燃調の濃い薄いだけでなく二次エアーや吸排気系の詰まりや
バルブタイミングなど考えられる原因は数知れない。
各部の錆具合などから長い間雨ざらしにされていたようだ。
鍍金仕上げのタンクは見る影もないほど錆びているものの
内部は底に少々の錆が見られる程度。
アクセルが戻らないのはワイヤーやホルダーにも原因があるが
キャブレターが固着しかけている事が主な原因のようだ。
このキャブレターはTK、テイケイ気化器製のY24P-5A。
外側は後回しにしてベンチュリ部だけでもきれいにしないことに
はバラす意味がない。
まずはキャブレター解体 外廻りは後回し
最初にこのキャブレターを見たときから気になっていたのは、
チョークレバーの他に似たような赤いツマミがあることと
ダイヤフラムが付いていることだった。
赤いツマミは「高所走行時」の空燃比調整用のものだと分かったので、
動作の確認とエアジェットやバイパスの詰まりを掃除。
加速ポンプかと思ったダイヤフラムは正式には
「コースティングエンリッチャー」という機構。
スロットルを急激に閉じた時に混合気が薄くなり過ぎるのを
ある程度補正する働きをする。
混合気の濃度が急激に変わるとアフターファイアを起こす事がよくあるので
今回のトラブルの原因につながる部分だ。
このデベソが固着して動かなかった 固着解消!
コースティングエンリッチャーを開けてみると
ダイヤフラム自体にキズや破れは無く一安心。
しかしその奥の作動部分が開いた状態で固着しかけている。
ベンチュリ部にあるエアジェットから
クリーナーを吹き付けて動くようにはしたが、
他の部分のOリングやガスケット類と共に交換した方がいいようだ。
コースティングエンリッチャーにつながる
バイパスやパイプを追いかけてみると、
2本設けられているパイロットジェットへのパイパスのうち、
1本がコースティングエンリッチャーを経由している。
通常2本分の空気が供給されているが、
急激にスロットルを閉じた時に発生する圧力によって
コースティングエンリッチャーが働き空気量を減らし
混合気を一時的に濃くするようだ。
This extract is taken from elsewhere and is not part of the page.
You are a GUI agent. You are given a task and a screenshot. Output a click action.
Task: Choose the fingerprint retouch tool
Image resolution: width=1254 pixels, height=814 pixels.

(極めて個人的な見解)
フュエルホースやコースティングエンリッチャーの
エアホースも耐ガソリンの新品に替えたが、
エアベントホースまでは手持ちのモノでは間に合わなかった。
安物のビニルチューブでカンベンしてもらう事にしよう。
キャブレターの次はカムチェーンとタペットのクリアランス。
オーバーホールを終えたキャブレターを取り付けて
すぐにでもエンジンを始動してみたいところだが、
気になるところは先に確認しておきたい。
まずはクランクケースカバーのふたつの「覗き窓」を開けて
EX0.11㎜~0.15㎜。IN側はほぼ規定値内だったが
EX側は約0.3㎜に狂っていたので、これも修正して今日の作業終了。